Frédéric Mitterrand: itinéraire d'un faux dandy à la "mauvaise vie"
Il portait un nom admiré à gauche mais fut ministre de la Culture sous un président de droite: inclassable, Frédéric Mitterrand, décédé jeudi à 76 ans, racontait comme personne l'âge d'or du cinéma, naviguant entre télévision et postes prestigieux, et n'hésitant pas à confesser sa "mauvaise vie".
Neveu de l'ancien président de la République, il a fait en 2005 le récit de ses errances sexuelles et tarifées en Thaïlande et au Maghreb.
D'abord salué, le livre suscitera ensuite la polémique, l'obligeant à se défendre de toute relation avec des mineurs ou d'apologie de la pédocriminalité.
En avril 2023, il annonçait être "malade", sans donner plus de précisions, alors qu'il venait de publier un essai sur... Brad Pitt. Joignant le geste à la parole, il posait ensuite dans Paris Match, déguisé comme la star hollywoodienne, se moquant des quolibets.
Dans un communiqué transmis à l'AFP jeudi, sa famille a indiqué qu'il avait lutté "plusieurs mois contre un cancer agressif".
Né le 21 août 1947 dans les beaux quartiers à Paris (son père, Robert Mitterrand, ingénieur, est le frère de François), Frédéric Mitterrand a percé grâce au petit écran et à quelques émissions devenues célèbres.
Sa passion, c'est le cinéma. A 13 ans, il joue le fils de Michèle Morgan dans "Fortunat", avec Bourvil (1960).
Adulte, après quelques années d'enseignement, il retourne à ses premières amours: il rachète une salle à Paris puis crée un réseau d'art et essai, qu'il anime pendant 15 ans.
Il passe aussi derrière la caméra et réalise notamment "Lettres d'amour en Somalie" (1981), écrit à la première personne, et l'opéra "Madame Butterfly", filmé en Tunisie (1995).
La télévision l'appelle. Et le petit écran lui permet de partager son amour pour le grand.
"Etoiles et toiles" est le nom de la première émission qu'il anime sur la Une à partir de 1981: il y ressuscite avec flamboyance les stars, surtout les actrices, et décortique les grands films.
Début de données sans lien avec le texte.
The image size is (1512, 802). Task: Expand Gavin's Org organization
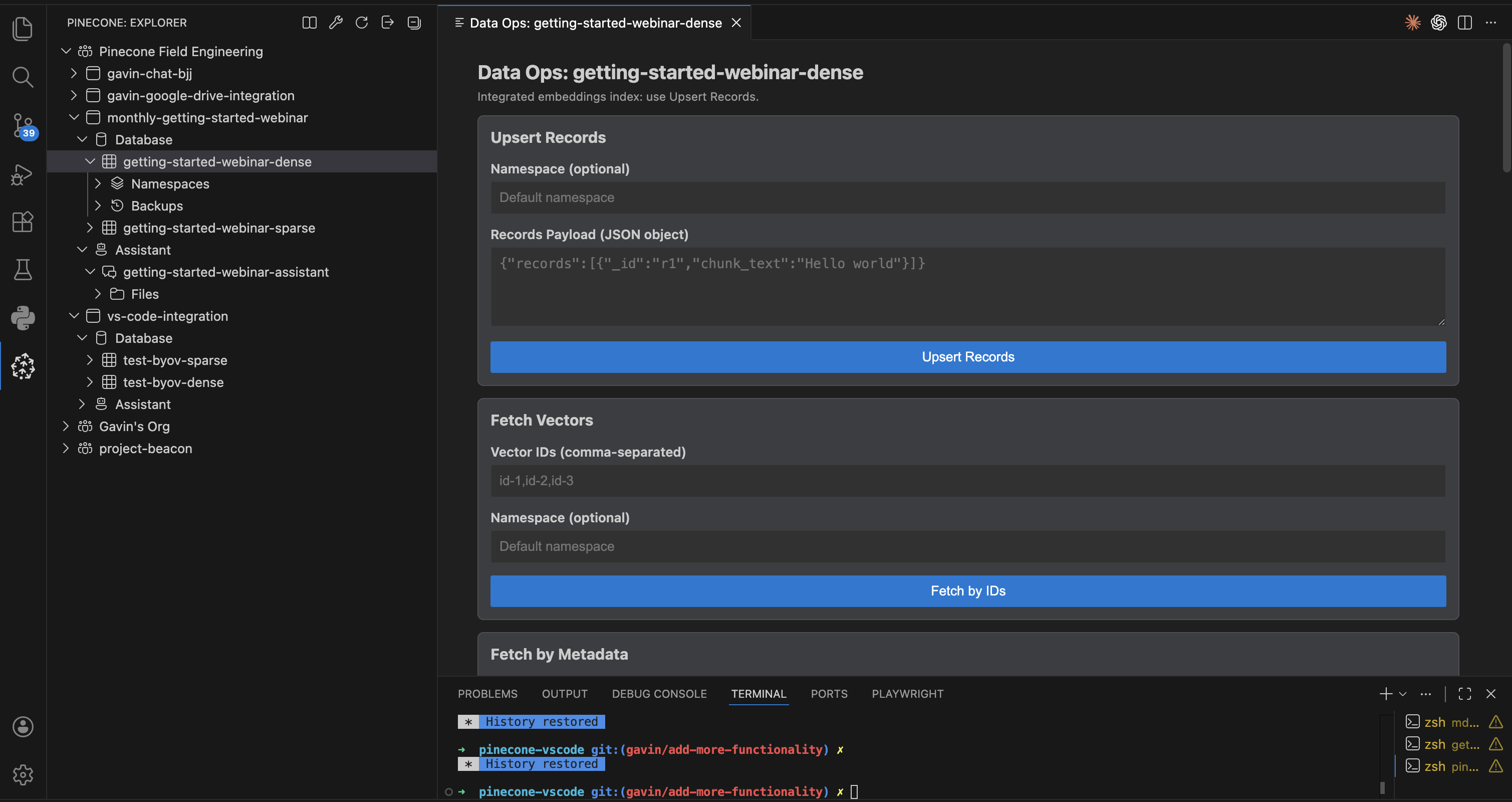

L'homme insuffle sa cinéphilie au spectateur, captivé par cette voix lancinante, au phrasé reconnaissable entre tous.
Fin 1988, Frédéric Mitterrand quitte avec fracas TF1, devenue chaîne privée, pour Antenne 2 et le service public. "Ils n'aiment ni les Noirs, ni les Arabes, ni les pédés, ni les gens de gauche. Autant dire que je n'avais pas beaucoup d'avenir", déclare-t-il.
- "Missile nucléaire" -
Les titres des magazines qu'il anime à la télévision parlent d'eux-mêmes: "Destins", "Les Amants du siècle", "Etoile Palace", "Les légendes du siècle"... Portraits souvent déchirants de stars du cinéma et de têtes couronnées.
Sans indulgence pour les chaînes privées, il n'en montre pas davantage pour l'audiovisuel public.
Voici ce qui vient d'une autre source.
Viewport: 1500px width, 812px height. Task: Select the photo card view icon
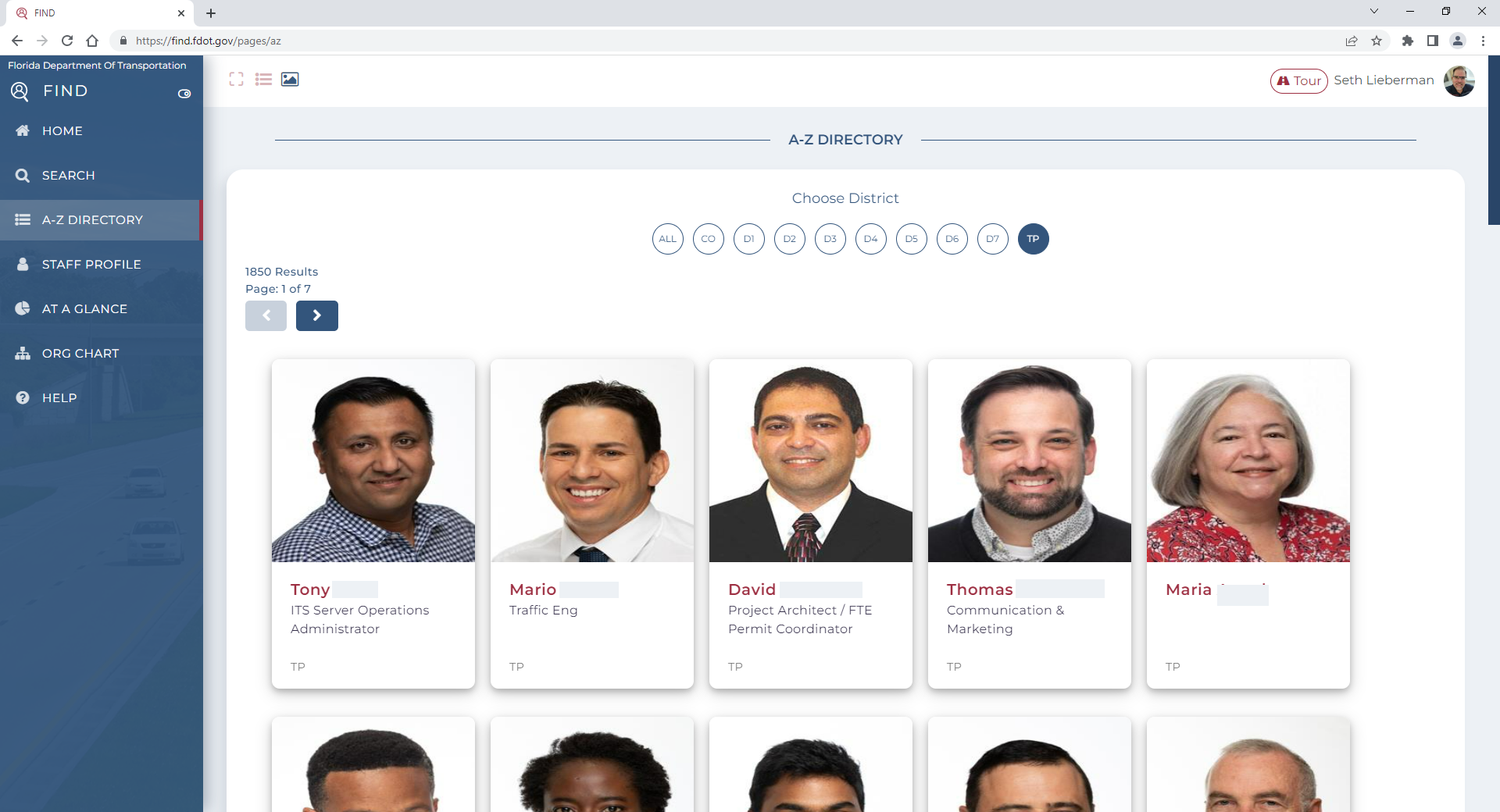point(290,79)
Quand il est récompensé en 1990 par un "7 d'Or" pour son émission de variétés "Carte blanche à Frédéric Mitterrand", il dépose son trophée par terre, là où "se trouve le service public".
Le personnage est tout aussi inclassable en politique. Malgré son nom, il refuse de marcher sur les traces d'un oncle qu'il admire. Il adhère en juin 1993 au Mouvement des radicaux de gauche (MRG).
En mai 1995, il apporte son soutien à Jacques Chirac, candidat à la présidence.
Nommé à la tête de la Villa Médicis à Rome par le président Nicolas Sarkozy en 2008, il rentre à Paris quelques mois plus tard pour prendre le ministère de la Culture, jusqu'à l'élection présidentielle de 2012, perdue par la droite.
Ministre, il soutient le cinéaste Roman Polanski, accusé de viols. Dans un livre, "Le Désir et la Chance" (2012), il revient sur cet épisode et évoque "le missile nucléaire" lancé contre lui par Marine Le Pen, qui explique ce soutien par ses aventures dans les nuits de Bangkok.
Sa nomination rue de Valois suscite quelques froncements de sourcils: le nouveau venu n'a pas fait l'ENA, ne vient pas de la haute fonction publique et cultive une image de dandy.
A ce poste, il affronte les intermittents du spectacle, fait adopter la loi Hadopi et conduit des grands chantiers, lancés pour certains avant son arrivée: le Mucem (musée des Civilisations de l'Europe et de la Méditerranée) à Marseille, la Philharmonie à Paris...
Frédéric Mitterrand était père de trois enfants.